As the church bells tolled at 8:45 a.m., Acting University Chaplain Mark Shiner welcomed the attendees. The group then observed a moment of silence before an opening prayer.
Student leaders of religious groups on campus then made offerings in the forms of readings taken from the literary traditions of their respective religions.
Senior leader of University Church Christine Duncan read a prayer written in the week following 9/11 by Reverand Karen Senecal of the Judson Memorial Church in Greenwich Village. The prayer was a supplication asking for tolerance and caring to replace war and injustice.
“I chose this prayer because I feel that it is an extremely relevant prayer for what is going on today that at the same time asks, appropriately, for God’s timeless help and guidance,” Duncan said.
Junior leader of the Colgate Jewish Fellowship Ian Maron-Kolitch read the prophecy of Isaiah’s son Amoz regarding Judah and Jerusalem from the Book of Isaiah in the Old Testament.
“I am particularly struck by the often quoted, ‘Nation shall not take up sword against nation; they shall never again know war.’ It is my hope, my prayer, that one day this will become a reality,” Maron-Kolitch said. “I think that the interfaith service embodied what Isaiah was prophesizing: religions working with one another to facilitate Tikkun Olam-the fixing of the world. Hopefully, our nation will one day not take up sword against other nations and we will attain world peace.”
Senior leader of the Orthodox Christian Fellowship Greg Beyer read from an Orthodox prayer book.

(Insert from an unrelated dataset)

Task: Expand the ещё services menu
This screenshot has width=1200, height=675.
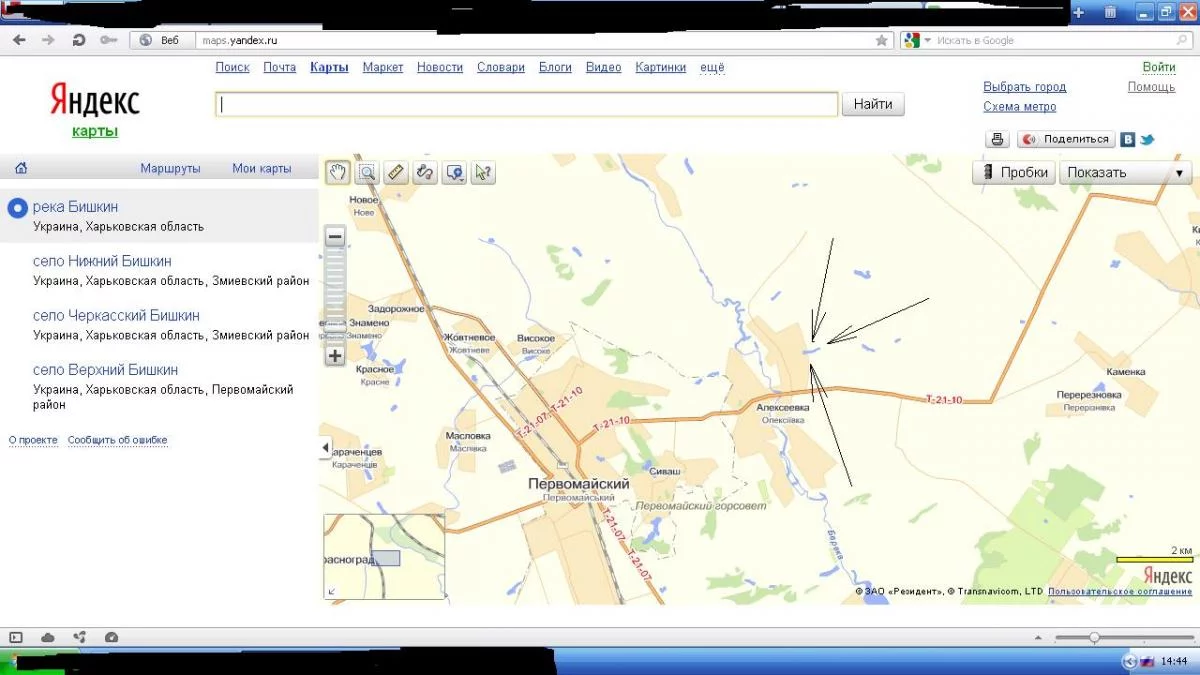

“The prayer I read doesn’t really have a name but is designated as a morning prayer, and I felt it would be appropriate given the time of day at which the events of Sept. 11 took place,” Beyer said. “It is a prayer for understanding and faith even and, especially, in moments of weakness, and I think that was one of the particular challenges posed by the events of September 11.”
Junior Jenni Cavazos of the Colgate Christian Fellowship read from Psalm 91.”It is an excellent psalm of hope and assurance of the power that our Almighty has to comfort and provide for us. It is my favorite psalm. Even in the midst of crap, I can trust in my God, my Refuge, and my Fortress,” Cavazos said.
After the readings, attendees were offered the chance to speak the name of one person whom they lost on September 11 or for whom they would like the group to pray.
The event concluded with a prayer by Acting Protestant Chaplain Mark Mann.